= Arche-writing =

Concept in the philosophy of language

In the philosophy of language, "Arche-writing" (archi-écriture "arche-" meaning "origin, principle, or telos") is a concept introduced by French philosopher Jacques Derrida which refers to an abstract kind of writing that precedes both speech and actual writing. In the West, phonetic writing was considered as a secondary imitation of speech, a poor copy of the immediate living act of speech. Arche-writing is, in a sense, language, in that it is already there before we use it, it already has a pregiven, yet malleable, structure/genesis, which is a semi-fixed set-up of different words and syntax. This fixedness is the writing to which Derrida refers; such a 'writing' can even be seen in cultures that do not employ writing, it could be seen in notches on a rope or barrel, fixed customs, or placements around the living areas.

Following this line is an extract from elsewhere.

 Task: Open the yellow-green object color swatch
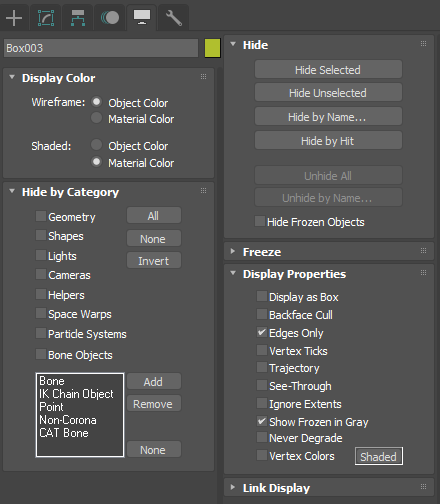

The concept of "arche-writing" generalizes writing beyond ink marks on paper. The idea is that many things, including spoken language, are in fact like writing, and thus could be called "arche-writing". Writing introduces a divide between what is intended to be meant and what is actually meant. Just like how writing causes such a divide, spoken language does so too. Even internal monologues and "private" thoughts are examples of arche-writing, and thus cannot have a fixed meaning.

In Derrida's essay Plato's Pharmacy, he sought to question this prioritising by firstly complicating the two terms speech and writing. According to Derrida, this complication is visible in the Greek word φάρμακον pharmakon, which meant both "cure" and "poison". Derrida argued that as far back as Plato, speech had been always given priority over writing. Derrida noted that Plato argued that writing was "poisonous" to memory, since writing is a mere repetition, as compared to the living memory required for speech. Derrida points out however, that since both speech and writing rely upon repetition they cannot be completely distinguished. Derrida argued that in later centuries philosopher Jean-Jacques Rousseau and linguist Ferdinand de Saussure both gave writing a secondary or parasitic role.